Inside a lab at the U of A, there is an artificial world where digital rabbits and wolves are born, live, reproduce and die. It's nothing fancy, just 2D shapes made of pixels to create a predator-prey environment, but those rabbits and wolves have artificial neural networks - or brains.

It's an experiment that seems part sci-fi, part Hollywood. Researchers, students and a powerful monitoring computer are analyzing every move in the colony, watching its evolution and looking for evidence of novel behaviour.

For Vadim Bulitko, lead researcher and computing science professor, this "petri dish" could provide clues to how artificial beings learn through interaction. Will they develop language, ethics or desires? Artistic creativity?
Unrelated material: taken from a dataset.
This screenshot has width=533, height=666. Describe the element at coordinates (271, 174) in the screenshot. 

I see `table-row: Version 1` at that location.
Personalities?

The research team cuts across a swath of arts, science and humanities, including fine arts professor Marilène Oliver, Marcia Spetch, a psychologist with an expertise in animal cognition, and computational philosopher John Simpson. Invaluable, as well, is a second computer, also built with deep neural networks, which monitors the colony and is being trained to look for anomalies that may be missed by humans.

The project looks for surprises, and researchers got one when the rabbits, which were programmed identically, separated into distinct groups of leaders and followers.
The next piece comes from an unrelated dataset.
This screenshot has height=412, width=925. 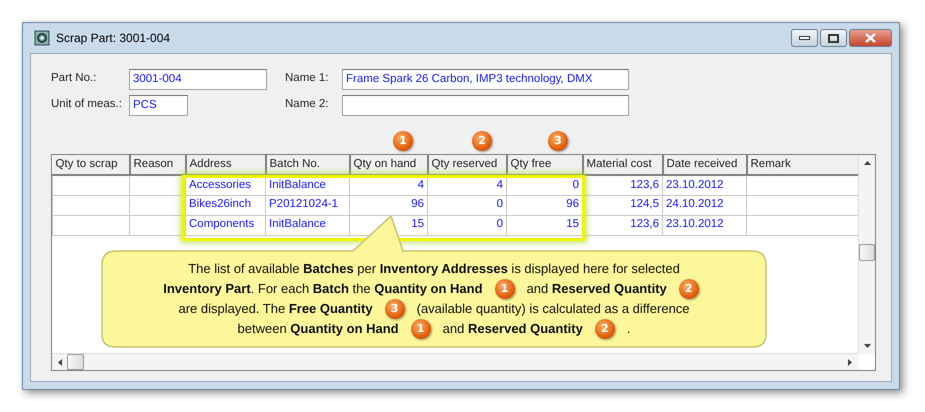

Each rabbit was programmed to automatically eat when it came across a patch of grass. As new rabbits were born into the environment, however, researchers found that some actively sought out the grass, while others didn't - in fact, they would avoid it.
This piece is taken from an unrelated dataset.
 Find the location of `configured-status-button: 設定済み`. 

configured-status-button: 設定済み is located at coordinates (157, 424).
Yet this second group would follow the leaders onto the grass, where the followers would automatically eat and, therefore, survive. When the leaders were removed, the followers stopped eating and died.

The researchers did not expect the leader and follower rabbits to emerge, it just happened. "Who knows what's going to happen next?" asks Bulitko.

Eventually, variables will be added to the environment, such as utterances that the rabbits or wolves could use to create a language.

"What will be the role of these things? If they do develop their own desires are they going to be hostile to us? Friendly to us? Ignoring us? These are some important questions. We can't solve them by pretending that they don't exist."